TASK MATERIAL:

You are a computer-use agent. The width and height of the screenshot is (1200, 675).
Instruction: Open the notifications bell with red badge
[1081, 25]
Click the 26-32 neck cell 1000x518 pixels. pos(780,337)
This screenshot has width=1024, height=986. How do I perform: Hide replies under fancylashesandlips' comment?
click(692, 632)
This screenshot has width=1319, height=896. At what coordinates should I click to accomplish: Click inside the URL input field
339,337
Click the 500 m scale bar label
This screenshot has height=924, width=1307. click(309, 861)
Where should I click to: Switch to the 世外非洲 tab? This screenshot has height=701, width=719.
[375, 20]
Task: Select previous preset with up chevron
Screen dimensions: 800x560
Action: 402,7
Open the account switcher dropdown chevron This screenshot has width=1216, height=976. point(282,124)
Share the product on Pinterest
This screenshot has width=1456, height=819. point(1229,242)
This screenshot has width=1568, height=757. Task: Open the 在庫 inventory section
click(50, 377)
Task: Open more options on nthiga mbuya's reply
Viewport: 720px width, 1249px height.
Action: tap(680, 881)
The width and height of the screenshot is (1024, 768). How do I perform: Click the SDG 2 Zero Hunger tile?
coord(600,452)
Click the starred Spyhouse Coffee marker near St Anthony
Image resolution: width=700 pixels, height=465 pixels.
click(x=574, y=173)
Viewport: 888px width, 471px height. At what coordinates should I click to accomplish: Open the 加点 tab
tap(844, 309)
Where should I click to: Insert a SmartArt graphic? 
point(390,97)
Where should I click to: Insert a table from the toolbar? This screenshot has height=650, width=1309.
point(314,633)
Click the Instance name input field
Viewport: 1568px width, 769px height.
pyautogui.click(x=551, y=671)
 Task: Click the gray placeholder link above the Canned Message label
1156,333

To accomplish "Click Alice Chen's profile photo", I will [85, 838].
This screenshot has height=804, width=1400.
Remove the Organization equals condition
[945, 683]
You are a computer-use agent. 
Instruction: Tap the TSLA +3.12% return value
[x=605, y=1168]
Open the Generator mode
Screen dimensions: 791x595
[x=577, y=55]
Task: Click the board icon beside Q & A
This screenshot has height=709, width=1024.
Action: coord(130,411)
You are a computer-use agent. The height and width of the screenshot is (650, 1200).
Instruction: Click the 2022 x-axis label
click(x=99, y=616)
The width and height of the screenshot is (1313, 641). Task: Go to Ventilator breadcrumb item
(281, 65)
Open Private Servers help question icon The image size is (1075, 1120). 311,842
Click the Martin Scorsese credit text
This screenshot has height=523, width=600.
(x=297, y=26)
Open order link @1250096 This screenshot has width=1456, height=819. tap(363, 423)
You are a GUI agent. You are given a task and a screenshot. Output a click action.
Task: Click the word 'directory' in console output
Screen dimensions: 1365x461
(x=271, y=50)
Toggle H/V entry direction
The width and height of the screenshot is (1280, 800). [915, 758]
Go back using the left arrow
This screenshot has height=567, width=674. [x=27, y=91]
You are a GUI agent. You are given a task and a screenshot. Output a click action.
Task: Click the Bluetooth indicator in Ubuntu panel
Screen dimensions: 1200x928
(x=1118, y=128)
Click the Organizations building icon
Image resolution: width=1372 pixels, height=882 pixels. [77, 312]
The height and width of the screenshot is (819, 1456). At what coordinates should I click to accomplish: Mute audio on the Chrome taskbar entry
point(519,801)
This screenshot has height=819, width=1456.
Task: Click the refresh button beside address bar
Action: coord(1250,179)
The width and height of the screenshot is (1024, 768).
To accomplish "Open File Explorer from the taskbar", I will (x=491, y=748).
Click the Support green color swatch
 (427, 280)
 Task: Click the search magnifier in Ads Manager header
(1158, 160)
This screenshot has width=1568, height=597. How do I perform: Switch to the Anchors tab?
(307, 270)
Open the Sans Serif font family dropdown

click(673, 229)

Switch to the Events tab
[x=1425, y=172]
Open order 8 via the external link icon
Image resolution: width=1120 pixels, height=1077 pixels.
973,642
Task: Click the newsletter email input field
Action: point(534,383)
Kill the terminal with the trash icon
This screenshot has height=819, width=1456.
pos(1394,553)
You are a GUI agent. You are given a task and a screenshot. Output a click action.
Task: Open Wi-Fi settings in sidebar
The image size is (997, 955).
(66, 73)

WRITTEN EXERCISE: Reproduce all of the material above word for word, keeping every line unchanged.

EXERCISE RESPONSE:
You are a computer-use agent. The width and height of the screenshot is (1200, 675).
Instruction: Open the notifications bell with red badge
[1081, 25]
Click the 26-32 neck cell 1000x518 pixels. pos(780,337)
This screenshot has width=1024, height=986. How do I perform: Hide replies under fancylashesandlips' comment?
click(692, 632)
This screenshot has width=1319, height=896. At what coordinates should I click to accomplish: Click inside the URL input field
339,337
Click the 500 m scale bar label
This screenshot has height=924, width=1307. click(309, 861)
Where should I click to: Switch to the 世外非洲 tab? This screenshot has height=701, width=719.
[375, 20]
Task: Select previous preset with up chevron
Screen dimensions: 800x560
Action: 402,7
Open the account switcher dropdown chevron This screenshot has width=1216, height=976. point(282,124)
Share the product on Pinterest
This screenshot has width=1456, height=819. point(1229,242)
This screenshot has width=1568, height=757. Task: Open the 在庫 inventory section
click(50, 377)
Task: Open more options on nthiga mbuya's reply
Viewport: 720px width, 1249px height.
Action: tap(680, 881)
The width and height of the screenshot is (1024, 768). How do I perform: Click the SDG 2 Zero Hunger tile?
coord(600,452)
Click the starred Spyhouse Coffee marker near St Anthony
Image resolution: width=700 pixels, height=465 pixels.
click(x=574, y=173)
Viewport: 888px width, 471px height. At what coordinates should I click to accomplish: Open the 加点 tab
tap(844, 309)
Where should I click to: Insert a SmartArt graphic? 
point(390,97)
Where should I click to: Insert a table from the toolbar? This screenshot has height=650, width=1309.
point(314,633)
Click the Instance name input field
Viewport: 1568px width, 769px height.
pyautogui.click(x=551, y=671)
 Task: Click the gray placeholder link above the Canned Message label
1156,333

To accomplish "Click Alice Chen's profile photo", I will [85, 838].
This screenshot has height=804, width=1400.
Remove the Organization equals condition
[945, 683]
You are a computer-use agent. 
Instruction: Tap the TSLA +3.12% return value
[x=605, y=1168]
Open the Generator mode
Screen dimensions: 791x595
[x=577, y=55]
Task: Click the board icon beside Q & A
This screenshot has height=709, width=1024.
Action: coord(130,411)
You are a computer-use agent. The height and width of the screenshot is (650, 1200).
Instruction: Click the 2022 x-axis label
click(x=99, y=616)
The width and height of the screenshot is (1313, 641). Task: Go to Ventilator breadcrumb item
(281, 65)
Open Private Servers help question icon The image size is (1075, 1120). 311,842
Click the Martin Scorsese credit text
This screenshot has height=523, width=600.
(x=297, y=26)
Open order link @1250096 This screenshot has width=1456, height=819. tap(363, 423)
You are a GUI agent. You are given a task and a screenshot. Output a click action.
Task: Click the word 'directory' in console output
Screen dimensions: 1365x461
(x=271, y=50)
Toggle H/V entry direction
The width and height of the screenshot is (1280, 800). [915, 758]
Go back using the left arrow
This screenshot has height=567, width=674. [x=27, y=91]
You are a GUI agent. You are given a task and a screenshot. Output a click action.
Task: Click the Bluetooth indicator in Ubuntu panel
Screen dimensions: 1200x928
(x=1118, y=128)
Click the Organizations building icon
Image resolution: width=1372 pixels, height=882 pixels. [77, 312]
The height and width of the screenshot is (819, 1456). At what coordinates should I click to accomplish: Mute audio on the Chrome taskbar entry
point(519,801)
This screenshot has height=819, width=1456.
Task: Click the refresh button beside address bar
Action: coord(1250,179)
The width and height of the screenshot is (1024, 768).
To accomplish "Open File Explorer from the taskbar", I will (x=491, y=748).
Click the Support green color swatch
 (427, 280)
 Task: Click the search magnifier in Ads Manager header
(1158, 160)
This screenshot has width=1568, height=597. How do I perform: Switch to the Anchors tab?
(307, 270)
Open the Sans Serif font family dropdown

click(673, 229)

Switch to the Events tab
[x=1425, y=172]
Open order 8 via the external link icon
Image resolution: width=1120 pixels, height=1077 pixels.
973,642
Task: Click the newsletter email input field
Action: point(534,383)
Kill the terminal with the trash icon
This screenshot has height=819, width=1456.
pos(1394,553)
You are a GUI agent. You are given a task and a screenshot. Output a click action.
Task: Open Wi-Fi settings in sidebar
The image size is (997, 955).
(66, 73)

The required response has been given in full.